Records to process: Begin

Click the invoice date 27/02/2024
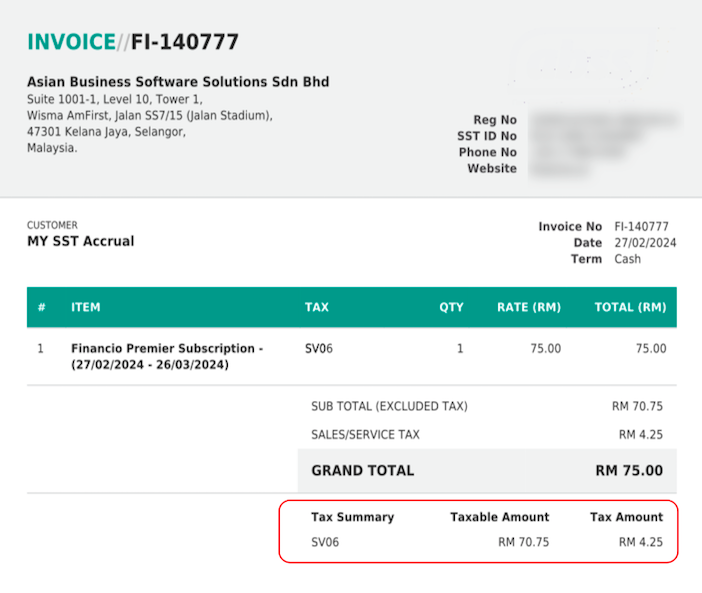702x593 pixels. [x=645, y=243]
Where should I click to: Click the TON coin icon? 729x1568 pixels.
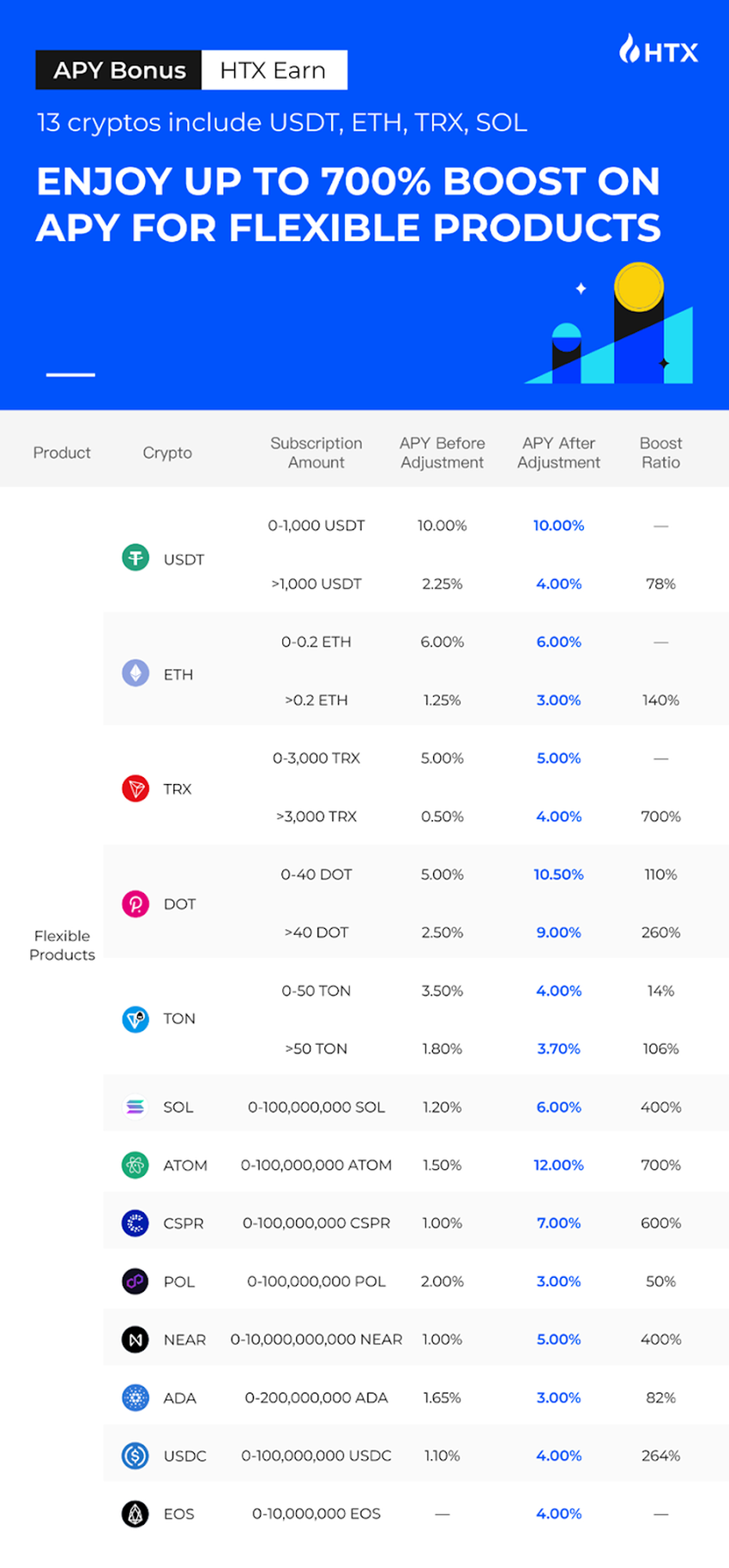[x=136, y=1018]
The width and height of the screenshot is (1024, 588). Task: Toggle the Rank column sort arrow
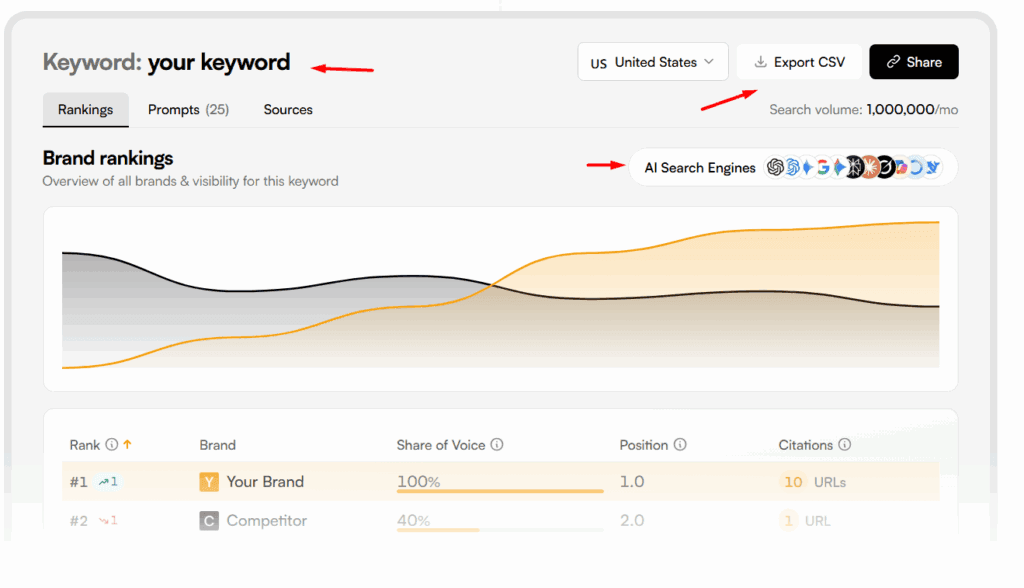coord(127,445)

Records to process: End

• **Work required**:
Transcribe the listing above exactly, leaving every picture out.

• **Task solution**:
Click the invoice date 27/02/2024
702x593 pixels. [x=645, y=243]
Where should I click to: Click the TON coin icon? 729x1568 pixels.
[x=136, y=1018]
The width and height of the screenshot is (1024, 588). Task: Toggle the Rank column sort arrow
coord(127,445)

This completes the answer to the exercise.